Problem details: Each line from the one containing "Open the Single Campaign report link" to the end of the entries is to be repeated exactly, and no other line.

Entries shown:
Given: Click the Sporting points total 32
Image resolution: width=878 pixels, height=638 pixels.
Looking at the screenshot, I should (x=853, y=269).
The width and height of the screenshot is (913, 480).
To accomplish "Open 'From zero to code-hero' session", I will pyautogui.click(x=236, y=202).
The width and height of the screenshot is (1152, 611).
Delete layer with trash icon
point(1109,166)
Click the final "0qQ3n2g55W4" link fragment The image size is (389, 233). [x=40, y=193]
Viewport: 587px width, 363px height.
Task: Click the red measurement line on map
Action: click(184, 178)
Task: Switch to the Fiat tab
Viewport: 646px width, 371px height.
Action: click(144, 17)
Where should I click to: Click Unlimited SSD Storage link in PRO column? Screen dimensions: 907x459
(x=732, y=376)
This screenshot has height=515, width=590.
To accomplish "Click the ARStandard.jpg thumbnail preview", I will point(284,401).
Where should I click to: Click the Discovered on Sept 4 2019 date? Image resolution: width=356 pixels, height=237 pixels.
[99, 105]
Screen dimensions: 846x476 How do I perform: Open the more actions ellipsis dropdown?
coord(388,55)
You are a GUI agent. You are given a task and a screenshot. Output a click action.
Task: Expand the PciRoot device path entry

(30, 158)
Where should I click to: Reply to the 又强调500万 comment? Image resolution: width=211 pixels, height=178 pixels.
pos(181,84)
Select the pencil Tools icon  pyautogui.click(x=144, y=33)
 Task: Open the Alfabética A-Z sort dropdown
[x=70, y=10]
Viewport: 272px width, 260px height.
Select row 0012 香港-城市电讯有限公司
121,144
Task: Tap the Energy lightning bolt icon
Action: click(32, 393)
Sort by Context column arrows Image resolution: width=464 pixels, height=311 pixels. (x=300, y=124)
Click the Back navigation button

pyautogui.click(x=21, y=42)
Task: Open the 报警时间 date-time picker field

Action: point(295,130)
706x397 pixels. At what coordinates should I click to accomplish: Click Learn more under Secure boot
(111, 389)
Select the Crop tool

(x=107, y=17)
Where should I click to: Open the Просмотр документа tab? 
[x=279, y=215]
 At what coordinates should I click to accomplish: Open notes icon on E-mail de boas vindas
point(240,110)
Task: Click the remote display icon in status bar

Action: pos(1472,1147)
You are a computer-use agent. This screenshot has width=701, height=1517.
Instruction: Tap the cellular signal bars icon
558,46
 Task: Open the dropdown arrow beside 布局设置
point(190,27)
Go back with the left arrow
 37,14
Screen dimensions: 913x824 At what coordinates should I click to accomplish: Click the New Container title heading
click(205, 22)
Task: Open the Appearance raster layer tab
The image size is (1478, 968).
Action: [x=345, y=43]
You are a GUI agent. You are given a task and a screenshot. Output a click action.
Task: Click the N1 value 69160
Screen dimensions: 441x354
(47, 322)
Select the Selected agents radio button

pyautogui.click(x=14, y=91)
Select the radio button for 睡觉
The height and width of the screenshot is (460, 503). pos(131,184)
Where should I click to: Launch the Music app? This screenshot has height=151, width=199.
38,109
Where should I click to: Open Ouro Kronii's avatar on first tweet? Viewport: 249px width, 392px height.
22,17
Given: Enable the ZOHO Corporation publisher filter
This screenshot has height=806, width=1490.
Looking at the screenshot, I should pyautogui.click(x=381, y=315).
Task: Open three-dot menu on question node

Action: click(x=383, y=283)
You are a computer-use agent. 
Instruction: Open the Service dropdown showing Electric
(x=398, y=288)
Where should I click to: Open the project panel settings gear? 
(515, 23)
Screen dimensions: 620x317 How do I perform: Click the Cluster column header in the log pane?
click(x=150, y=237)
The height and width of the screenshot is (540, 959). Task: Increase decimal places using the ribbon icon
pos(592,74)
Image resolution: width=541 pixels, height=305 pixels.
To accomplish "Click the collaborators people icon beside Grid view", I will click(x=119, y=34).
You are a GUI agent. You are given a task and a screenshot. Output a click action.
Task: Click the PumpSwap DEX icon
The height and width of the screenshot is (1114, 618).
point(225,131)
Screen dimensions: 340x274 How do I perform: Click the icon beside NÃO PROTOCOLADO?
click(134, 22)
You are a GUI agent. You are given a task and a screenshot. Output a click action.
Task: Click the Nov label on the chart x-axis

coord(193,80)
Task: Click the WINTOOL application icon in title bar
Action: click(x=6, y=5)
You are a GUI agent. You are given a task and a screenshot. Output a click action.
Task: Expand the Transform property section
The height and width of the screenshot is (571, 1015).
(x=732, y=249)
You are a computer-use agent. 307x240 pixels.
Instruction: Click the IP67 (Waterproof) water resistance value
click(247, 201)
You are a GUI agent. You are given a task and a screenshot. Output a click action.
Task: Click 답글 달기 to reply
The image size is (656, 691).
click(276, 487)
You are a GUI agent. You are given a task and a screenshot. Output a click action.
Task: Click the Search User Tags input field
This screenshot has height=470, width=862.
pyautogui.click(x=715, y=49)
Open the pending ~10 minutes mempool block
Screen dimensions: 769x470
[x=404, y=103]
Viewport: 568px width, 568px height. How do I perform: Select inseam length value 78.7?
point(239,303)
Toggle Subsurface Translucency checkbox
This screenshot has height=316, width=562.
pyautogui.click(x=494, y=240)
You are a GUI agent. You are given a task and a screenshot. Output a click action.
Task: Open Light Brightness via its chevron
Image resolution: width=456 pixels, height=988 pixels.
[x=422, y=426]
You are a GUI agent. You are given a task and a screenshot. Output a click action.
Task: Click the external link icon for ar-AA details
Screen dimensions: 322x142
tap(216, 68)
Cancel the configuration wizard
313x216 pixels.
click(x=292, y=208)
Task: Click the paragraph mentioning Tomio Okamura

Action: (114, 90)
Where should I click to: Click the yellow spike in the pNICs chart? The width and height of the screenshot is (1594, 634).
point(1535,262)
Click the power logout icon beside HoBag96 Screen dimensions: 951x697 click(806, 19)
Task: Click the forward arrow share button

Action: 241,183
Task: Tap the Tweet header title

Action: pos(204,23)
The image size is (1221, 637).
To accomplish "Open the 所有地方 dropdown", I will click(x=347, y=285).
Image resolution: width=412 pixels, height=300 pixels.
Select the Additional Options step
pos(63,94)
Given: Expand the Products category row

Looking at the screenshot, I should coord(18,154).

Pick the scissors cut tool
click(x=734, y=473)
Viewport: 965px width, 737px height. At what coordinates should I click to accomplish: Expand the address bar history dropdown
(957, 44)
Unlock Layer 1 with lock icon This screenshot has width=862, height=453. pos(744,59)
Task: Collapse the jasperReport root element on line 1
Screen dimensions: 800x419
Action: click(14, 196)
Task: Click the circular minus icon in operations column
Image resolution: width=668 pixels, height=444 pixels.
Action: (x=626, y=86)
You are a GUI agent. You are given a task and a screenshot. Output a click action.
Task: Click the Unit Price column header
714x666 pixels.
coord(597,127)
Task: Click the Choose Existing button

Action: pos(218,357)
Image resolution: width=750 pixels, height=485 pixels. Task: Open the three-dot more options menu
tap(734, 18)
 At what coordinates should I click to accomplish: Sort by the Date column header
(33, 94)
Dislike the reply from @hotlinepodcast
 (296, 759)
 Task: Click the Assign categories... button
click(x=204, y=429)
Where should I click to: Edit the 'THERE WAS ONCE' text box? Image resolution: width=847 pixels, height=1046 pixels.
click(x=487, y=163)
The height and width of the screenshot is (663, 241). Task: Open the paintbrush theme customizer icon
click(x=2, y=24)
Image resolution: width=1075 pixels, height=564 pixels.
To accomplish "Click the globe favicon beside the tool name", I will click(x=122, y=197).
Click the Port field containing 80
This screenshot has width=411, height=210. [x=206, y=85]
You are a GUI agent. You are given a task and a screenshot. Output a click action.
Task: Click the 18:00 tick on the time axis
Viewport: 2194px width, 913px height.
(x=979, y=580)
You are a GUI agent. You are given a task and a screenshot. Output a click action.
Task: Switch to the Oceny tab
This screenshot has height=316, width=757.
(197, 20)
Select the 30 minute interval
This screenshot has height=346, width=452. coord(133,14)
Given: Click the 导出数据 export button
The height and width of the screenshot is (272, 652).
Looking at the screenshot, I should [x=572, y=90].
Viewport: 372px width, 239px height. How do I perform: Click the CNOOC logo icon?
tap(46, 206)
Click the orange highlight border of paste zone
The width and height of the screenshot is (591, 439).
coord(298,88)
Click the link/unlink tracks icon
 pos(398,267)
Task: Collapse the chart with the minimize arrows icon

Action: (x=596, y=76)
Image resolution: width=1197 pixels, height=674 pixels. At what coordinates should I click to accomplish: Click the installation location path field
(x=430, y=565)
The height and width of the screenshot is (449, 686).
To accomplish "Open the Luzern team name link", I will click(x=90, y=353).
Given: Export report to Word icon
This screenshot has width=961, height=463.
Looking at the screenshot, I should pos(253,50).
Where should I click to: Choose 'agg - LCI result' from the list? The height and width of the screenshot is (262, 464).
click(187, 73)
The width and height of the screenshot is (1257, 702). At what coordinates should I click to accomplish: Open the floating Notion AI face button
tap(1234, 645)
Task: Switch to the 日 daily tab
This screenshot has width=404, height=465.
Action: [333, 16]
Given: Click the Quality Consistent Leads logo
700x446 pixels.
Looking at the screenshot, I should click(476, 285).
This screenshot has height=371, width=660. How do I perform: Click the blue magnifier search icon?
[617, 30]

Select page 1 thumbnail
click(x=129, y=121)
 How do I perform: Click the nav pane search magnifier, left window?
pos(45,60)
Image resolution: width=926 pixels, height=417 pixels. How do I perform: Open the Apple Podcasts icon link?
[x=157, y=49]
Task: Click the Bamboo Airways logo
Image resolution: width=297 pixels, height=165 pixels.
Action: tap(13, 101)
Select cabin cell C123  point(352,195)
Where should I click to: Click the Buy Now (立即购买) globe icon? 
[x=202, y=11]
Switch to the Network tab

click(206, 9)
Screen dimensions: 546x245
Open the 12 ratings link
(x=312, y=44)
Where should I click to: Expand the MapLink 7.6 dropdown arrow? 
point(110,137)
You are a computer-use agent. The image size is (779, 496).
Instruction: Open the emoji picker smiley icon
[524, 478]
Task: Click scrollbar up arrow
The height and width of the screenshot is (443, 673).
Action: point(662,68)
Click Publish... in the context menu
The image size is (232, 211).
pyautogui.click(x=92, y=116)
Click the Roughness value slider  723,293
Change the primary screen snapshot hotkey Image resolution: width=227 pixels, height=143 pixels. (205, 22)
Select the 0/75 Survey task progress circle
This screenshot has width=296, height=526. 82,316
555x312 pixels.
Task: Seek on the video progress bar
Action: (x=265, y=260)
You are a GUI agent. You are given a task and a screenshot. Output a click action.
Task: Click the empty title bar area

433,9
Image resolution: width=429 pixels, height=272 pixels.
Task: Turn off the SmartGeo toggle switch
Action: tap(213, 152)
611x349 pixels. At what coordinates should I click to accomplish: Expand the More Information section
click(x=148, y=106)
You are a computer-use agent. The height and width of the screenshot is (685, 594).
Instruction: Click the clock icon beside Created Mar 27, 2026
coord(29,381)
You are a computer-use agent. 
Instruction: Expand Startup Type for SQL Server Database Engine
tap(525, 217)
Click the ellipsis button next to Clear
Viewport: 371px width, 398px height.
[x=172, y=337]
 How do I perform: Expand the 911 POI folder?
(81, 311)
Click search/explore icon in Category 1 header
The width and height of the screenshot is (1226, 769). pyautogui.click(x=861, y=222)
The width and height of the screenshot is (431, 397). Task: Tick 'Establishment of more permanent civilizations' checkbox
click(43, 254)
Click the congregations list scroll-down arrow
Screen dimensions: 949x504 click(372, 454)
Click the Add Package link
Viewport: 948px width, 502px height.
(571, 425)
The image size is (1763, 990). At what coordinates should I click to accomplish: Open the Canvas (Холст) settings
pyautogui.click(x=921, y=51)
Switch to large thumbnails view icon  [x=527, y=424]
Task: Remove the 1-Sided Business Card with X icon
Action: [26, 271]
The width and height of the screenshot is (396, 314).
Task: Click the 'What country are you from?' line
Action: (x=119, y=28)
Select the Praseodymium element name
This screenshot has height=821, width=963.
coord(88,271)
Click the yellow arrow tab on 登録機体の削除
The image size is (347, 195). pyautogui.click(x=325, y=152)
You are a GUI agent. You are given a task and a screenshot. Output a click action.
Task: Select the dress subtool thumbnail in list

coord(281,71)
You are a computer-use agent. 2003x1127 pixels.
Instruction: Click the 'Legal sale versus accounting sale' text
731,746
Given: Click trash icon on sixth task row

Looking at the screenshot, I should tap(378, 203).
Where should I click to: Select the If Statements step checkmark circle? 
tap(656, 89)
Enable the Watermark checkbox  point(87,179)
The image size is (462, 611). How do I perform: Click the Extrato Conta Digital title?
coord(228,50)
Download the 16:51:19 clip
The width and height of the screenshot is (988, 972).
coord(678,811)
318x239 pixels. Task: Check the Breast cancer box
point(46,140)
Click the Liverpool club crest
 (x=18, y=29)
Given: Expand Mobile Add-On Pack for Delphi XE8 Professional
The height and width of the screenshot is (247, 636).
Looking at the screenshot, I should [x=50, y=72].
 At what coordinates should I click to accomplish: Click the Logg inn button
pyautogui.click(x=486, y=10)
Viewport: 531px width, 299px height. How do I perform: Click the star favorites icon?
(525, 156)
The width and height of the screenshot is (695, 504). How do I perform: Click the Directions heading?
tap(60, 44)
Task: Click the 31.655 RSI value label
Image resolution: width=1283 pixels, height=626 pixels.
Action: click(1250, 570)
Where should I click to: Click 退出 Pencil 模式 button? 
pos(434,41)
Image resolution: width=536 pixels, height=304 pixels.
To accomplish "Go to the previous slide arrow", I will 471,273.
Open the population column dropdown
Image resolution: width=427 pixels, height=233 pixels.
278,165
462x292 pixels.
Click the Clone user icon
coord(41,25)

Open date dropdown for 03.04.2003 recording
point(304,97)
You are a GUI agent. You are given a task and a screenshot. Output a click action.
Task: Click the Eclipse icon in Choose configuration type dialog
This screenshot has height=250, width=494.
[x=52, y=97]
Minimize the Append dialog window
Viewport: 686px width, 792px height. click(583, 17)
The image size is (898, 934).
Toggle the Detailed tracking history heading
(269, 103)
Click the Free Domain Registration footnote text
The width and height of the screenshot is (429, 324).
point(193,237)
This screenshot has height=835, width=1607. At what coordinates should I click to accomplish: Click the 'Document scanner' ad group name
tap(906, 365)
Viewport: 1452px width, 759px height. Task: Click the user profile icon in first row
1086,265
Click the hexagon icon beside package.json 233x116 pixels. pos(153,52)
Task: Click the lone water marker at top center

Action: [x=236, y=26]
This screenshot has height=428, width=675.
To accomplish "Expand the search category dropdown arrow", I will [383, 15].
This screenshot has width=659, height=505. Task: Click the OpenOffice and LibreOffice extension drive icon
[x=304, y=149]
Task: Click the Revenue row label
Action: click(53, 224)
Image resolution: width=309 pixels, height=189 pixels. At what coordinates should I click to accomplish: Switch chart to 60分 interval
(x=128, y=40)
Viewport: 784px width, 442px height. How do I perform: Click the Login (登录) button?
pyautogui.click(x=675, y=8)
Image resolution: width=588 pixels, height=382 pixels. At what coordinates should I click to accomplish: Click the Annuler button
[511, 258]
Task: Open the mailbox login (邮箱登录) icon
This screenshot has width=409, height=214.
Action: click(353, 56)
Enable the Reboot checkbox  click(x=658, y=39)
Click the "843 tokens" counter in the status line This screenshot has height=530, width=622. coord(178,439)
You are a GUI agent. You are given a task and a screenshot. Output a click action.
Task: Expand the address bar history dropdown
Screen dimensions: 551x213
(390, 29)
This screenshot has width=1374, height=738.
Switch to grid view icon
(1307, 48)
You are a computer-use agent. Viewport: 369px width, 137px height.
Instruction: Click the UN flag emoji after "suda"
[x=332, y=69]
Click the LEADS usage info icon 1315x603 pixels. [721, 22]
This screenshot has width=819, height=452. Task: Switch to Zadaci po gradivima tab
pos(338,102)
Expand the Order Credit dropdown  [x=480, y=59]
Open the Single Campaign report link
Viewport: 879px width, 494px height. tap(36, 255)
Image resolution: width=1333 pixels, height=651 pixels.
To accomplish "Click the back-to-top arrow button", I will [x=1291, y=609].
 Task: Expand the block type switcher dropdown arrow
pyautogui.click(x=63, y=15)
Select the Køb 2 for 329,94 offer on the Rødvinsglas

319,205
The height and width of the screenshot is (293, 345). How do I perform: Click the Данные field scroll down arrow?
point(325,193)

Response to the task:
Open the Single Campaign report link
Viewport: 879px width, 494px height. tap(36, 255)
Image resolution: width=1333 pixels, height=651 pixels.
To accomplish "Click the back-to-top arrow button", I will [x=1291, y=609].
 Task: Expand the block type switcher dropdown arrow
pyautogui.click(x=63, y=15)
Select the Køb 2 for 329,94 offer on the Rødvinsglas

319,205
The height and width of the screenshot is (293, 345). How do I perform: Click the Данные field scroll down arrow?
point(325,193)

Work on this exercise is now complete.